▶ _WHAT THE TASK ASKS_: The pictures do not go in the copy. Reproduce the rest of the entries exactly.
RAW DATA START
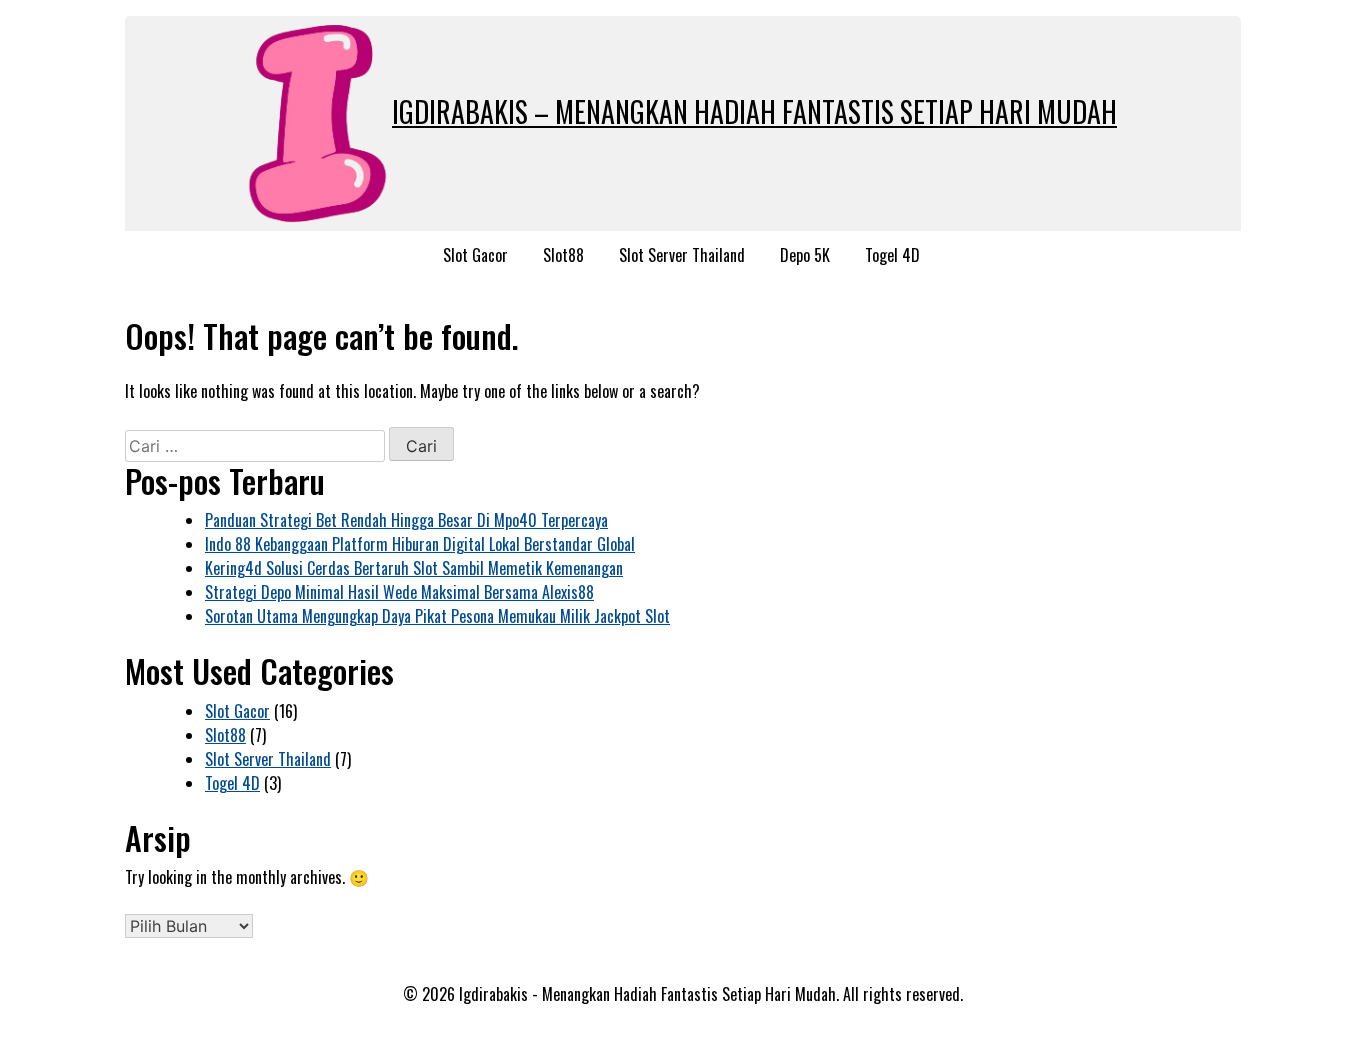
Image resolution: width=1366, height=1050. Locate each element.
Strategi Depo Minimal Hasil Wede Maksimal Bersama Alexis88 (399, 592)
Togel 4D (892, 255)
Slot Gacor (475, 255)
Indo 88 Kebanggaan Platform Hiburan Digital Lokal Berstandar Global (420, 544)
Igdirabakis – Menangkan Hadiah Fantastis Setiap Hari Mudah (754, 111)
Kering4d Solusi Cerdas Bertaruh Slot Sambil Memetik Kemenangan (414, 568)
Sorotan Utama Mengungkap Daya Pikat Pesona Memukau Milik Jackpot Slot (437, 616)
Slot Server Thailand (682, 255)
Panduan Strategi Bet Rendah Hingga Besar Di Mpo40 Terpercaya (406, 520)
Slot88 (563, 255)
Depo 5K (805, 255)
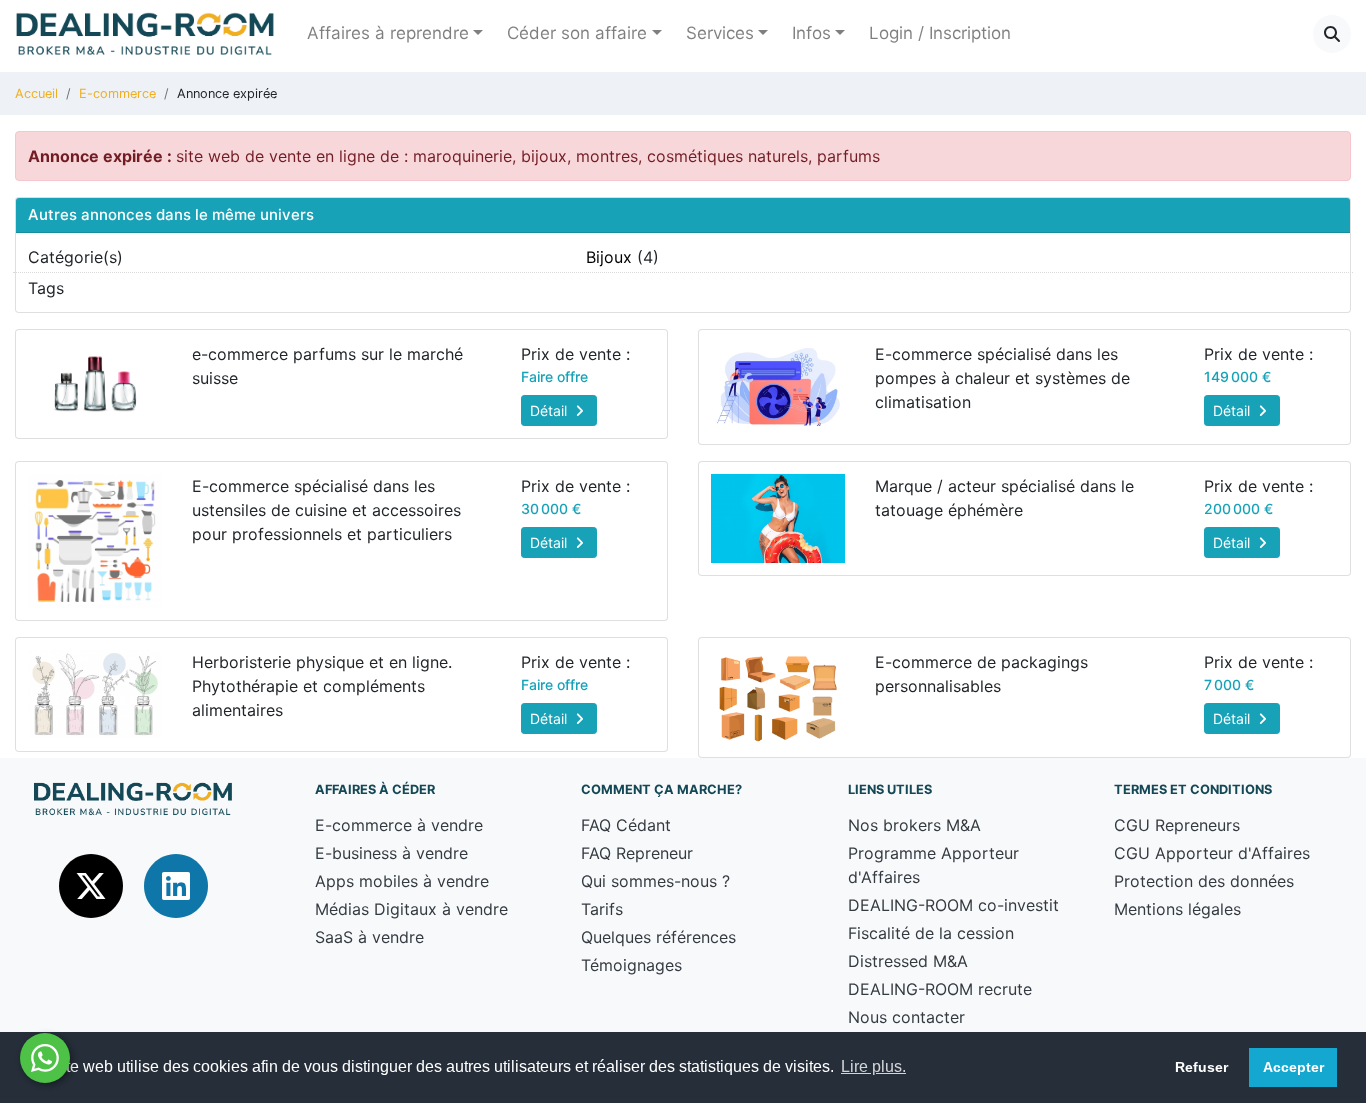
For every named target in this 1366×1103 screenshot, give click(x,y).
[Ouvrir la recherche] (1332, 34)
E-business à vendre (391, 853)
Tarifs (602, 909)
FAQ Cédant (626, 825)
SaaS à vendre (369, 937)
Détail (550, 410)
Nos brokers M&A (914, 825)
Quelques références (658, 937)
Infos (811, 33)
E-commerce (117, 93)
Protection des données (1204, 881)
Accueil (36, 93)
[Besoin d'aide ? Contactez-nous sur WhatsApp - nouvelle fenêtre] (45, 1058)
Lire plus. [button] (873, 1066)
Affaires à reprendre (388, 33)
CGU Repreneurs (1177, 825)
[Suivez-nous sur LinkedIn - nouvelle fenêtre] (176, 884)
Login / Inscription (940, 33)
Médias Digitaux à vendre (411, 909)
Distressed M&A (908, 961)
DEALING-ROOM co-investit (953, 905)
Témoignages (631, 965)
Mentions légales (1177, 909)
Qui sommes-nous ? (655, 881)
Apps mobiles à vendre (402, 881)
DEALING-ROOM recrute (940, 989)
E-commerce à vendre (399, 825)
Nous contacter (906, 1017)
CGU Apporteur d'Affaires (1212, 853)
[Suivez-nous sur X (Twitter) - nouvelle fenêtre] (93, 884)
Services (720, 33)
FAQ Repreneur (637, 853)
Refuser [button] (1201, 1067)
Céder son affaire (577, 33)
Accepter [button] (1293, 1067)
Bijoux (609, 257)
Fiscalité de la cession (931, 933)
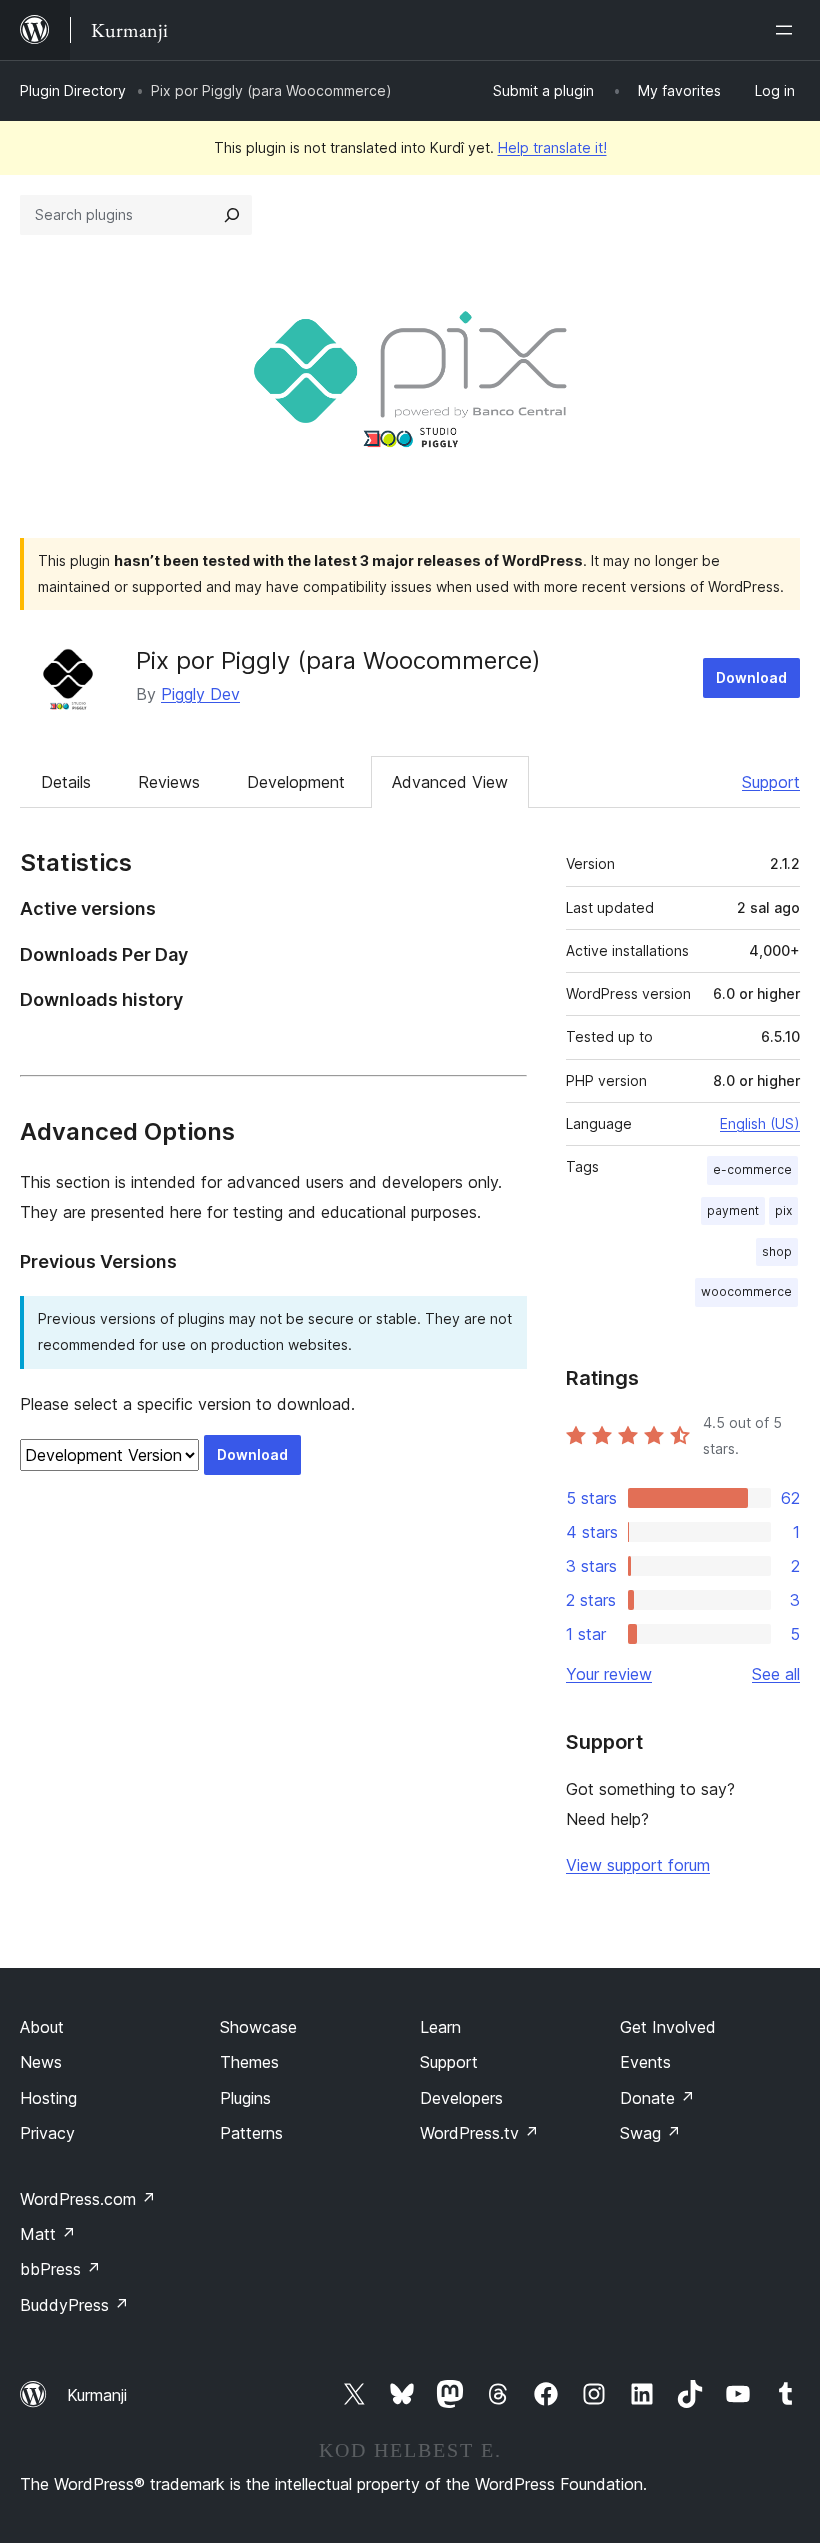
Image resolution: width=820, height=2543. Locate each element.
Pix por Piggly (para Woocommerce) (338, 660)
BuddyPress (74, 2305)
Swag (650, 2133)
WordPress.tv (479, 2133)
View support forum (638, 1865)
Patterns (251, 2133)
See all (776, 1674)
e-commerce (752, 1169)
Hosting (48, 2098)
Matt (48, 2234)
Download (751, 677)
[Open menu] (788, 30)
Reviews (169, 782)
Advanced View (450, 782)
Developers (461, 2098)
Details (66, 782)
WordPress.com (88, 2199)
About (42, 2027)
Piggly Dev (200, 694)
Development (296, 782)
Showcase (258, 2027)
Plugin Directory (73, 90)
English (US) (760, 1123)
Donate (657, 2098)
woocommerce (746, 1291)
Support (771, 782)
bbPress (60, 2269)
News (41, 2062)
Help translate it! (552, 147)
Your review (609, 1674)
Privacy (47, 2133)
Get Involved (668, 2027)
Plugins (245, 2098)
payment (733, 1210)
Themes (249, 2062)
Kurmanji (97, 2395)
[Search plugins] (232, 215)
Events (645, 2062)
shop (777, 1251)
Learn (440, 2027)
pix (783, 1210)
RAW DATA END
▶ _SOLUTION TO THIS PROBLEM_:
Image resolution: width=1366, height=1050. Locate each element.
Strategi Depo Minimal Hasil Wede Maksimal Bersama Alexis88 (399, 592)
Togel 4D (892, 255)
Slot Gacor (475, 255)
Indo 88 Kebanggaan Platform Hiburan Digital Lokal Berstandar Global (420, 544)
Igdirabakis – Menangkan Hadiah Fantastis Setiap Hari Mudah (754, 111)
Kering4d Solusi Cerdas Bertaruh Slot Sambil Memetik Kemenangan (414, 568)
Sorotan Utama Mengungkap Daya Pikat Pesona Memukau Milik Jackpot Slot (437, 616)
Slot Server Thailand (682, 255)
Panduan Strategi Bet Rendah Hingga Besar Di Mpo40 Terpercaya (406, 520)
Slot88 (563, 255)
Depo 5K (805, 255)
For every named target in this 1366×1103 screenshot, give click(x,y).
[Ouvrir la recherche] (1332, 34)
E-business à vendre (391, 853)
Tarifs (602, 909)
FAQ Cédant (626, 825)
SaaS à vendre (369, 937)
Détail (550, 410)
Nos brokers M&A (914, 825)
Quelques références (658, 937)
Infos (811, 33)
E-commerce (117, 93)
Protection des données (1204, 881)
Accueil (36, 93)
[Besoin d'aide ? Contactez-nous sur WhatsApp - nouvelle fenêtre] (45, 1058)
Lire plus. [button] (873, 1066)
Affaires à reprendre (388, 33)
CGU Repreneurs (1177, 825)
[Suivez-nous sur LinkedIn - nouvelle fenêtre] (176, 884)
Login / Inscription (940, 33)
Médias Digitaux à vendre (411, 909)
Distressed M&A (908, 961)
DEALING-ROOM co-investit (953, 905)
Témoignages (631, 965)
Mentions légales (1177, 909)
Qui sommes-nous ? (655, 881)
Apps mobiles à vendre (402, 881)
DEALING-ROOM recrute (940, 989)
E-commerce à vendre (399, 825)
Nous contacter (906, 1017)
CGU Apporteur d'Affaires (1212, 853)
[Suivez-nous sur X (Twitter) - nouvelle fenêtre] (93, 884)
Services (720, 33)
FAQ Repreneur (637, 853)
Refuser [button] (1201, 1067)
Céder son affaire (577, 33)
Accepter [button] (1293, 1067)
Bijoux (609, 257)
Fiscalité de la cession (931, 933)
Image resolution: width=820, height=2543. Locate each element.
Pix por Piggly (para Woocommerce) (338, 660)
BuddyPress (74, 2305)
Swag (650, 2133)
WordPress.tv (479, 2133)
View support forum (638, 1865)
Patterns (251, 2133)
See all (776, 1674)
e-commerce (752, 1169)
Hosting (48, 2098)
Matt (48, 2234)
Download (751, 677)
[Open menu] (788, 30)
Reviews (169, 782)
Advanced View (450, 782)
Developers (461, 2098)
Details (66, 782)
WordPress.com (88, 2199)
About (42, 2027)
Piggly Dev (200, 694)
Development (296, 782)
Showcase (258, 2027)
Plugin Directory (73, 90)
English (US) (760, 1123)
Donate (657, 2098)
woocommerce (746, 1291)
Support (771, 782)
bbPress (60, 2269)
News (41, 2062)
Help translate it! (552, 147)
Your review (609, 1674)
Privacy (47, 2133)
Get Involved (668, 2027)
Plugins (245, 2098)
payment (733, 1210)
Themes (249, 2062)
Kurmanji (97, 2395)
[Search plugins] (232, 215)
Events (645, 2062)
shop (777, 1251)
Learn (440, 2027)
pix (783, 1210)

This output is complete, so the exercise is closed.